課題
本文の「舒妃(じょひ)が皇太后に訴えた後、嫻皇后(かんこうごう)が呼ばれて参内しました。」から「嫻皇后(かんこうごう)は言いました。」までを、「陛下」を「皇帝」に置き換えて書いてください。

本文
=-=-=
面子を潰された舒妃(じょひ)は言いました。

「舒妃(じょひ)。行ってはだめよ。舒妃!」

瓔珞(えいらく)は舒妃止めようとしました。

「フン。」

舒妃(じょひ)は自分の名誉のために訴える気満々で帰りました。

「皇后が暗殺に失敗するとしたらまた襲って来るの?」

慶妃(けいひ)は瓔珞(えいらく)に言いました。

寿康宮(じゅこうきゅう)。

舒妃(じょひ)が皇太后に訴えた後、嫻皇后(かんこうごう)が呼ばれて参内しました。

舒妃(じょひ)は皇后に挨拶して帰りました。

「あの時、容音を失った陛下は悲しみが深く次の皇后を立てなかった。そのため私が聡明で徳があり皇后の品格もあるそなたを推したのよ。」

皇太后が言うと、皇后は誇らしげな表情を浮かべました。

「皇太后様の格別のおはからいに感謝しています。」

嫻皇后(かんこうごう)は言いました。

「跪いて。」

「?!」

「輝発那拉(ホイファナラ)氏よ跪けと言っている!」

「私がどのような過ちを犯したのか皇太后様教えてください。」

嫻皇后は跪きました。

「そなたが本分を守りしっかり後宮を治めるならかつての報復を持ち出したりはしない。しかしそなたは皇后の座に怠けて第十二皇子を可愛がってばかりよ。皇后の座に飽き足らず皇太后の座を狙うの?」

「皇太后様。滅相もございません。誰の造言かはわかりませぬがこれは私を陥れる陰謀です。私はひたすら後宮を守り皇太后様にお仕えしてきました。」

「フン。人は足るを知らざるに苦しむ。既に隴を平らげてまた蜀を望む。そなたはここで跪き頭を冷やしなさい。」

「皇太后様。私が罪を犯したというなら釈明させてください。」

「覚えておきなさい。皇后には陛下の子を守る責務がある。今後皇子や皇女に害があれば誰の仕業だとしてもそなたの怠慢として罰する!」

怒った皇太后は別室に行きました。

嫻皇后(かんこうごう)は皇太后を憎みました。


密室。

「第十五皇子のことは皇太后様も陛下も誤解され皇后様が何を言っても無駄でした。もし皇后様の差し金だとしたら第五皇子を傷つけた後にやると思いますか?」

袁春望(えんしゅんぼう)は和親王弘昼(こうちゅう)に訴えました。

「盗人猛々しいとはこのことか。」

弘昼(こうちゅう)は袁春望(えんしゅんぼう)のいう事を信じました。

「令貴妃(れいきひ)です。」

袁春望(えんしゅんぼう)は言いました。
=-=-=
表示データ
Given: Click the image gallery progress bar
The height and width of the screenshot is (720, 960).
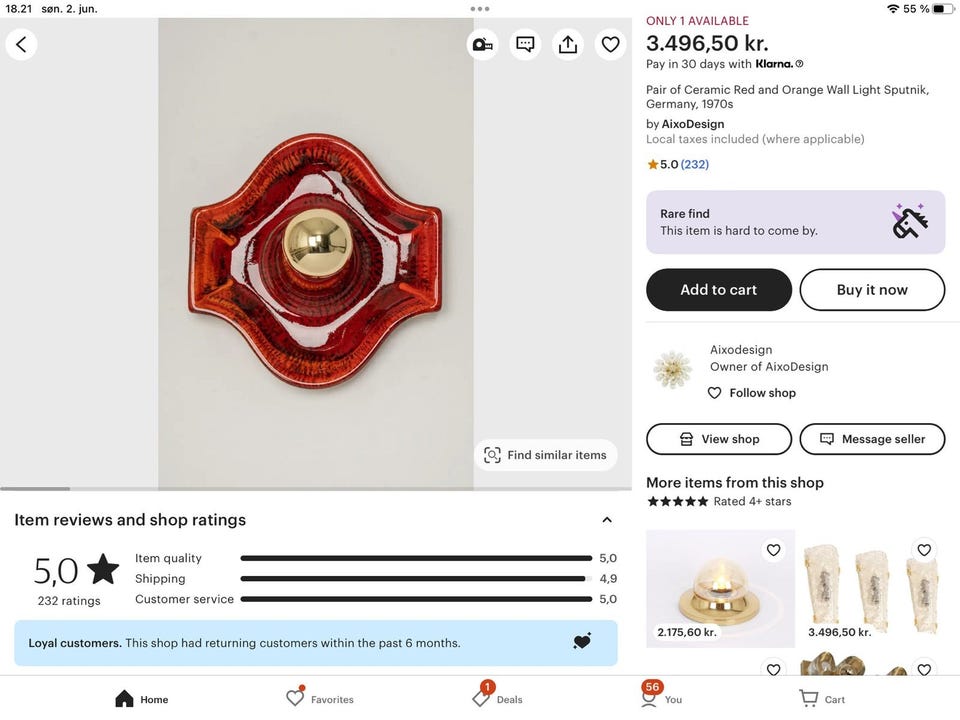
=-=-=
演習の結果
舒妃(じょひ)が皇太后に訴えた後、嫻皇后(かんこうごう)が呼ばれて参内しました。

舒妃(じょひ)は皇后に挨拶して帰りました。

「あの時、容音を失った皇帝は悲しみが深く次の皇后を立てなかった。そのため私が聡明で徳があり皇后の品格もあるそなたを推したのよ。」

皇太后が言うと、皇后は誇らしげな表情を浮かべました。

「皇太后様の格別のおはからいに感謝しています。」

嫻皇后(かんこうごう)は言いました。